RECORDS FOR PROCESSING
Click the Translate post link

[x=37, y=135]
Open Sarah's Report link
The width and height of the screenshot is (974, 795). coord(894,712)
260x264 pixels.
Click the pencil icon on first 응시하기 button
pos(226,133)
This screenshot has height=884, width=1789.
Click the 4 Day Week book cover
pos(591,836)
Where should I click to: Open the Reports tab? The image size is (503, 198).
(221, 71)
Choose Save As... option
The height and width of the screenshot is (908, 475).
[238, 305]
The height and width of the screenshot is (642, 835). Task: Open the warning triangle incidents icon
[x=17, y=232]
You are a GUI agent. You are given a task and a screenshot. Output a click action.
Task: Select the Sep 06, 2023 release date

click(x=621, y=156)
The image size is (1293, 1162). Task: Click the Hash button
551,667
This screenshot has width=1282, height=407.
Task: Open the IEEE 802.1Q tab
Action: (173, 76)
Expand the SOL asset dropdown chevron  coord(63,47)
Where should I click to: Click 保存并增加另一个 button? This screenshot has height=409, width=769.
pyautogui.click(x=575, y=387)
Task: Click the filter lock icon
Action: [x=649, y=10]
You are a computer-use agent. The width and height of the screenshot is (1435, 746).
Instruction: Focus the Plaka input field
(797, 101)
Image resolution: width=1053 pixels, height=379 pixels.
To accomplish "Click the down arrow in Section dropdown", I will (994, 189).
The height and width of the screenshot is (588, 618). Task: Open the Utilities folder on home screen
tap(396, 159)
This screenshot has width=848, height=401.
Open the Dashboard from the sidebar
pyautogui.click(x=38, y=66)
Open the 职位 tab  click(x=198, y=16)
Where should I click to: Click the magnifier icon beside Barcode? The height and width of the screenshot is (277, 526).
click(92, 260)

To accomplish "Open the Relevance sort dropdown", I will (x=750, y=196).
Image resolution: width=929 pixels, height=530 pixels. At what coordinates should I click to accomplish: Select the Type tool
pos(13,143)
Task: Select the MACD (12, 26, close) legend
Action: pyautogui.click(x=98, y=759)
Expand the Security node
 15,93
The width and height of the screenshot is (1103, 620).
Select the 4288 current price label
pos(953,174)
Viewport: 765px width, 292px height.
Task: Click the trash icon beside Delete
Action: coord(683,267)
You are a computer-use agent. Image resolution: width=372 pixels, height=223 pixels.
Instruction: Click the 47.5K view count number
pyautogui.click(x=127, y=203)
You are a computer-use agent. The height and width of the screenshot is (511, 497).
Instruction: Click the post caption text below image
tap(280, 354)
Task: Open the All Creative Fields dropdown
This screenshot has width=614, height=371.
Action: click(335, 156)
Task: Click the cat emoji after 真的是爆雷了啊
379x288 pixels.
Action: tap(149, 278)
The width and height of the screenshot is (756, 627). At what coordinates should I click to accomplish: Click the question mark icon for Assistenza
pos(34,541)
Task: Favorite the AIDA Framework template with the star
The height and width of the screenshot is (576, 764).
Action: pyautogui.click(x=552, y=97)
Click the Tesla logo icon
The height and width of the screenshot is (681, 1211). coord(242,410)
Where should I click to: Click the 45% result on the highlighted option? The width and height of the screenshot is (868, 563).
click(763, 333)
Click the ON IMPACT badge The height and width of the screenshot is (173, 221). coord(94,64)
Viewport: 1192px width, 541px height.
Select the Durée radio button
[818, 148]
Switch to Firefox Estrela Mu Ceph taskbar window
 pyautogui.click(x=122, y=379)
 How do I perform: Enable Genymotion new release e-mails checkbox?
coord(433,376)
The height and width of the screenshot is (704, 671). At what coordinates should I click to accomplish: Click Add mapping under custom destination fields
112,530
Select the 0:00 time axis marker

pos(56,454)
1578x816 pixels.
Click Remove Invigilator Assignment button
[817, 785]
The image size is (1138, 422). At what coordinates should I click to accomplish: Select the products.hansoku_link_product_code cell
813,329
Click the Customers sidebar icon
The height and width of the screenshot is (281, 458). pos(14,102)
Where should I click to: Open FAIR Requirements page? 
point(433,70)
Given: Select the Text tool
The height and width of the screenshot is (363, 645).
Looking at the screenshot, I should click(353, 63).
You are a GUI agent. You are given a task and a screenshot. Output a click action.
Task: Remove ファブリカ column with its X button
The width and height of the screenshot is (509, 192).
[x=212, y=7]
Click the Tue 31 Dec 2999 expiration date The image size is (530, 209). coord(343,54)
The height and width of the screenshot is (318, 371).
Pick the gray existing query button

WHAT TO WORK ON
Only one stretch of the entries above is wanted: the lines from the one containing "Expand the SOL" through the one containing "Image resolution: width=1053". Please reproduce it exactly.

RESPONSE AREA
Expand the SOL asset dropdown chevron  coord(63,47)
Where should I click to: Click 保存并增加另一个 button? This screenshot has height=409, width=769.
pyautogui.click(x=575, y=387)
Task: Click the filter lock icon
Action: [x=649, y=10]
You are a computer-use agent. The width and height of the screenshot is (1435, 746).
Instruction: Focus the Plaka input field
(797, 101)
Image resolution: width=1053 pixels, height=379 pixels.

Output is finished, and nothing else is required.